Было тихо, однако, что касается Хазенклевера, полной тишины для него никогда не существовало, и дурные предчувствия здесь ни при чем. Ему было слышно, как они трудятся где–то там, на мосту, точно так же, как его ухо улавливало приглушенные голоса солдат, что находились вместе с ним в блиндаже. Иваны затаились лишь на время и вновь заявят о себе, как только будут готовы. И тогда прощай, тишина.
Фрайтаг почти не сдвинулся с того места, на котором сидел.
— Ты немногое потерял, — произнес он наконец. — Они забросали нас снарядами. Бомбили с воздуха. Такого дня, как сегодня, еще не было…
Кордтс, к которому были обращены эти слова, лишь негромко хмыкнул.
— А еще этот снег, погода словно сошла с ума. А потом снова дождь.

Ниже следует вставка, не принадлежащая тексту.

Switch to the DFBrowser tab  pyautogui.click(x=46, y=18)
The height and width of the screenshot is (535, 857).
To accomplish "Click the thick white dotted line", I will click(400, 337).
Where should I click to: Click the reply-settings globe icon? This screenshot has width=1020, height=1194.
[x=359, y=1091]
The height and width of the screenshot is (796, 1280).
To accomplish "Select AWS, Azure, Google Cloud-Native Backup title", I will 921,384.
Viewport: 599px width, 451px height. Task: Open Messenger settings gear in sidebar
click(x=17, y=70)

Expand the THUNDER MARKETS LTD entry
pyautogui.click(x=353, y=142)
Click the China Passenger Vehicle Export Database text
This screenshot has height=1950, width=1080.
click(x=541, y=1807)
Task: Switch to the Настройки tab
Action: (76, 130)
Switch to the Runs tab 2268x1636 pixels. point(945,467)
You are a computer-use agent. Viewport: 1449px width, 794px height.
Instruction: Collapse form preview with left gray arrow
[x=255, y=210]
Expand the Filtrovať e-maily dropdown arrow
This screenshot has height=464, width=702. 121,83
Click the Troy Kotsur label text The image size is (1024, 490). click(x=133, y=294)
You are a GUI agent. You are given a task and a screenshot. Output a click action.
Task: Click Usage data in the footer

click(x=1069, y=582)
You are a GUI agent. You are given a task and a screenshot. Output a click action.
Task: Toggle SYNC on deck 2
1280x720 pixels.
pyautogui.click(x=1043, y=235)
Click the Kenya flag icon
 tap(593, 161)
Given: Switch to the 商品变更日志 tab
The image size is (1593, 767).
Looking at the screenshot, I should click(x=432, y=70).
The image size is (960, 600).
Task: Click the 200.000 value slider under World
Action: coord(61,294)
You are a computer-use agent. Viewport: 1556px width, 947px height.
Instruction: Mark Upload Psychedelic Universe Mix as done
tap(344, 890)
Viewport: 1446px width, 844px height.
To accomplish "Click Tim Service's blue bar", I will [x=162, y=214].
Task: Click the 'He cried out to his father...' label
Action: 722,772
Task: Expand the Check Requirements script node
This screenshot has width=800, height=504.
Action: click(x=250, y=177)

— Снег, — задумчиво произнес Кордтс.
Было сыро и холодно, в воздухе стоял резкий запах кордита и горелого масла. Впрочем, могло быть и хуже. В принципе все вокруг имело относительный характер, но так уж он привык воспринимать вещи. Холм. Вот где в прошлом году было по–настоящему холодно. Этот холод стал для него мерилом, истинной точкой отсчета. Смрад смерти, по крайней мере снаружи, пока что еще был не так силен. Наверно, причиной тому дождь, который смывал и уносил его с собой.
Наконец Фрайтаг оживился чуть больше.
— Ах ты, пес! Ха–ха! Шрадер хотел отправить тебя в полевой госпиталь, но я отговорил его. Вспомнил, что ты сказал тогда у Холма. Думаешь, он меня послушал? Не знаю, как тогда, но теперь, похоже, слушает. Как бы то ни было…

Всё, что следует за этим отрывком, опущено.